[Devel] [PATCH vz9] ploop: fsync after all pios are sent

Tue Oct 8 14:46:55 MSK 2024

On 8.10.24 14:35, Andrey Zhadchenko wrote:
> 
> 
> On 10/4/24 09:58, Alexander Atanasov wrote:
>> Currently there are two workers one to handle pios,
>> one to handle flush (via vfs_fsync). This workers are
>> created unbound which means they are run whenever there is a free
>> CPU. When ploop sends pios (via ploop_dispatch_pios) it checks
>> if there are data and if there are flush pios. If both are
>> present both workers are scheduled to run. Which results in
>> a lot of writes and sync in parallel - which is slow and incorrect.
>> Slow due to the underlaying fs trying to write and sync, instead of
>> cache writes and then sync them. And incorrect due to the fact
>> that REQ_FLUSH ploop handles must complete after all is send to disk
>> which when run in parallel is not guaranteed to happen.
> 
> I think we are not expected to meet such strict REQ_FLUSH requirements. 
> First of all, flushes can be reordered with other in-flight requests on 
> block layer level, so the proper way for the user is to issue flush 
> after completion of requests he needs to flush.
> And I think we can even get already reordered flushes/writes from layers 
> above.

if we have a list of pios containing both data and flushes, you question 
bellow , we queue work to both workers which can result in reordering. 
By requirements to hit the disk i mean the REQ_PREFLUS/REQ_FUA 
conversion to REQ_FLUSH which we get. We can get reordered requests but 
let's not introduce more.

> 
>>
>> To address this process flushes after all pending pios are processed
>> and submitted and then process any pending flushes.
> 
> Could you enlighten me if KIOCB API really does follow submission order? 
> Is it possible that some submitted writes can be done after later 
> submitted flush?
> Also our metadata writeback can trigger cow write, which will only be 
> submitted on the next thread iteration.
> 
>>
>> https://virtuozzo.atlassian.net/browse/VSTOR-93454
>> Signed-off-by: Alexander Atanasov <alexander.atanasov at virtuozzo.com>
>> ---
>>   drivers/md/dm-ploop-map.c | 51 ++++++++++++++++++++++++---------------
>>   1 file changed, 31 insertions(+), 20 deletions(-)
>>
>> diff --git a/drivers/md/dm-ploop-map.c b/drivers/md/dm-ploop-map.c
>> index ca2659ba30f5..481ca6556d69 100644
>> --- a/drivers/md/dm-ploop-map.c
>> +++ b/drivers/md/dm-ploop-map.c
>> @@ -369,7 +369,7 @@ void ploop_dispatch_pios(struct ploop *ploop, 
>> struct pio *pio,
>>       if (is_data)
>>           queue_work(ploop->wq, &ploop->worker);
>> -    if (is_flush)
>> +    else if (is_flush)
> 
> What does this change?
> Do we expect is_flush and is_data at the same time?

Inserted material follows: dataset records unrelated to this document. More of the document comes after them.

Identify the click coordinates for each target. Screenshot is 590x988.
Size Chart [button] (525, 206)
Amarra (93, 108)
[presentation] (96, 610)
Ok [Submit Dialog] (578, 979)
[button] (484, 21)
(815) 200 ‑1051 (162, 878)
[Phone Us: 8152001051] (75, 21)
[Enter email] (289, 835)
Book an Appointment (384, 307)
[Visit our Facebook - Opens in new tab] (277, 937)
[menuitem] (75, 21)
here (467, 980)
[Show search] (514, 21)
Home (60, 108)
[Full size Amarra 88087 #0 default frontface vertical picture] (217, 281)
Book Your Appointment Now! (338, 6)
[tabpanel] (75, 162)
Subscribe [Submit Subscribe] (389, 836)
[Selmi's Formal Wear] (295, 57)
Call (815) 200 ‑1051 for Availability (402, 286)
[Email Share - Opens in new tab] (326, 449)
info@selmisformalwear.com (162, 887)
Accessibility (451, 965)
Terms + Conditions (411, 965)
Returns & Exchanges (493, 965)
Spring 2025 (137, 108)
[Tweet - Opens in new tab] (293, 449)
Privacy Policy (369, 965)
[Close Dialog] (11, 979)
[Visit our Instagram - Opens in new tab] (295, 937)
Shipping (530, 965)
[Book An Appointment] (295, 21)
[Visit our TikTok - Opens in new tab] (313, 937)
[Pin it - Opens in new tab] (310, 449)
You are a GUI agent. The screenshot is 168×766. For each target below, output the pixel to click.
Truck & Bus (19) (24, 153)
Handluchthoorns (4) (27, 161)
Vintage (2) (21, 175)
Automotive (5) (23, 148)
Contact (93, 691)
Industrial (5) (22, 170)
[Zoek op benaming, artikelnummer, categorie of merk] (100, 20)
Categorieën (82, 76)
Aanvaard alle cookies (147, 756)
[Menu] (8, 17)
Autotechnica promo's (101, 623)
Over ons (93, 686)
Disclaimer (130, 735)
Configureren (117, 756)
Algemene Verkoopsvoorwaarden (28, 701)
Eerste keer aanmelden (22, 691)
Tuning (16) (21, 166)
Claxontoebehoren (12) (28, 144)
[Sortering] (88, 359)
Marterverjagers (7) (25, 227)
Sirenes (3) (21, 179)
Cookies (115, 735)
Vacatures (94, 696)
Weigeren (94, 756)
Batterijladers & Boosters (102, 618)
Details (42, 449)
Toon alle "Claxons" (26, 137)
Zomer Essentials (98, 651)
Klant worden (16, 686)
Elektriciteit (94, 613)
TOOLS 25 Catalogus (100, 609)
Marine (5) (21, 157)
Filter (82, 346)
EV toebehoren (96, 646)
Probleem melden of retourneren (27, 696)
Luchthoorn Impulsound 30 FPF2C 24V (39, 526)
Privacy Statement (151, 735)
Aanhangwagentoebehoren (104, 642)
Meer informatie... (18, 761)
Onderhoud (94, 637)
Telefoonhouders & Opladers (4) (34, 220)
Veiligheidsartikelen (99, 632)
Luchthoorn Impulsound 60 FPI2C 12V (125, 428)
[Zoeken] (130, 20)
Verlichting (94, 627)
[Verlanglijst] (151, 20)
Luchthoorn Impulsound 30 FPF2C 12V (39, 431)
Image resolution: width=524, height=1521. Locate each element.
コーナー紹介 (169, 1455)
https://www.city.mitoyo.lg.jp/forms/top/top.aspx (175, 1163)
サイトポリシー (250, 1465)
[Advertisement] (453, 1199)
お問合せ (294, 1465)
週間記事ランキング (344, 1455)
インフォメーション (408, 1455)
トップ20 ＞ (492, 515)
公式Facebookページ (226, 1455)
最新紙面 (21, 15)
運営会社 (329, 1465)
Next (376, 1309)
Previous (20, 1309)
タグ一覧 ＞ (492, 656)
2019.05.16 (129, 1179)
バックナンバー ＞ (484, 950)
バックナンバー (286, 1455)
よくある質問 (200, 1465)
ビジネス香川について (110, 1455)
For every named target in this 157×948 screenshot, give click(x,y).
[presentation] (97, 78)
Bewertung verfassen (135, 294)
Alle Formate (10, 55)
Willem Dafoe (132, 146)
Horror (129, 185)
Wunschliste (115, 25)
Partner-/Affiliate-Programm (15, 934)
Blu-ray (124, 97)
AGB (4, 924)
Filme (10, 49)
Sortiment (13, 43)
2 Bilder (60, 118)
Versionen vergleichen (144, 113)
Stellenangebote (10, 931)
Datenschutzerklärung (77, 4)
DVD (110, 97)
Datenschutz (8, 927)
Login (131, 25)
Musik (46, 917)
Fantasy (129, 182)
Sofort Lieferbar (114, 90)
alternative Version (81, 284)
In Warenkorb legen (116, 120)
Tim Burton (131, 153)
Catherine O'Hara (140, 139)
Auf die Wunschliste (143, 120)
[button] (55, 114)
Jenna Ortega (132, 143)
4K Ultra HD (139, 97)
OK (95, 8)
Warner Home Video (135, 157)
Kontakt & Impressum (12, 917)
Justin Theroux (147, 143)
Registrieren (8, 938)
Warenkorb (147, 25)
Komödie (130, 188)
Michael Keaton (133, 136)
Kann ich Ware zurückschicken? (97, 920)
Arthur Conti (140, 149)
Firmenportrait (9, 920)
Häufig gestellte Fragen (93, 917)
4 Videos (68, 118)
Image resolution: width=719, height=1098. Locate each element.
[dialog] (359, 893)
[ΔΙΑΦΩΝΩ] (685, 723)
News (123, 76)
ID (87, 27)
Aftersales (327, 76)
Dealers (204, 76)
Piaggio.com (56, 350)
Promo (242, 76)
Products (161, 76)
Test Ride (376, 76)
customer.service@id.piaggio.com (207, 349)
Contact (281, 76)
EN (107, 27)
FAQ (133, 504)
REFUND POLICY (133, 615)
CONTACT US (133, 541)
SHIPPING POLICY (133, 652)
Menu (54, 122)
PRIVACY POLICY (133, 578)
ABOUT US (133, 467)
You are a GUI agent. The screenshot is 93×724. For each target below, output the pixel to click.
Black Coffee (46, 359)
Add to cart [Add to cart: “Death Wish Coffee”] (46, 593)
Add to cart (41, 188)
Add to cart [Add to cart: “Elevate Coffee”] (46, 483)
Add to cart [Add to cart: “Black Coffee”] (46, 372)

I don't see anything preventing that to happen.

> 
>>           queue_work(ploop->wq, &ploop->fsync_worker);
>>   }
>> @@ -1780,6 +1780,29 @@ static void 
>> ploop_submit_metadata_writeback(struct ploop *ploop)
>>       }
>>   }
>> +static void process_ploop_fsync_work(struct ploop *ploop)
>> +{
>> +    LIST_HEAD(flush_pios);
>> +    struct file *file;
>> +    struct pio *pio;
>> +    int ret;
>> +    spin_lock_irq(&ploop->deferred_lock);
>> +    list_splice_init(&ploop->pios[PLOOP_LIST_FLUSH], &flush_pios);
>> +    spin_unlock_irq(&ploop->deferred_lock);
>> +
>> +    file = ploop_top_delta(ploop)->file;
>> +    ret = vfs_fsync(file, 0);
>> +
>> +    while ((pio = ploop_pio_list_pop(&flush_pios)) != NULL) {
>> +        if (unlikely(ret)) {
>> +            pio->bi_status = errno_to_blk_status(ret);
>> +            if (static_branch_unlikely(&ploop_standby_check))
>> +                ploop_check_standby_mode(ploop, ret);
>> +        }
>> +        ploop_pio_endio(pio);
>> +    }
>> +}
>> +
>>   void do_ploop_work(struct work_struct *ws)
>>   {
>>       struct ploop *ploop = container_of(ws, struct ploop, worker);
>> @@ -1788,6 +1811,7 @@ void do_ploop_work(struct work_struct *ws)
>>       LIST_HEAD(discard_pios);
>>       LIST_HEAD(cow_pios);
>>       LIST_HEAD(resubmit_pios);
>> +    bool do_fsync = false;
>>       unsigned int old_flags = current->flags;
>>       current->flags |= PF_IO_THREAD|PF_LOCAL_THROTTLE|PF_MEMALLOC_NOIO;
>> @@ -1798,6 +1822,8 @@ void do_ploop_work(struct work_struct *ws)
>>       list_splice_init(&ploop->pios[PLOOP_LIST_DISCARD], &discard_pios);
>>       list_splice_init(&ploop->pios[PLOOP_LIST_COW], &cow_pios);
>>       list_splice_init(&ploop->resubmit_pios, &resubmit_pios);
>> +    if (!list_empty(&ploop->pios[PLOOP_LIST_FLUSH]))
>> +        do_fsync = true;
>>       spin_unlock_irq(&ploop->deferred_lock);
>>       ploop_prepare_embedded_pios(ploop, &embedded_pios, &deferred_pios);
>> @@ -1810,31 +1836,16 @@ void do_ploop_work(struct work_struct *ws)
>>       ploop_submit_metadata_writeback(ploop);
>>       current->flags = old_flags;
>> +
>> +    if (do_fsync)
>> +        process_ploop_fsync_work(ploop);
> 
> With this, do we even need ploop->fsync_worker?
> Also, if we queue something on fsync_worker, won't it just straight run 
> do_ploop_fsync_work() on some event thread on another processor? And 
> here the workqueue will likely be already empty when called

My goal is to remove it later - there are some notes about resubmitting
partial io and potential issue if using only one workqueue, which i 
don't quite get yet.

-- 
Regards,
Alexander Atanasov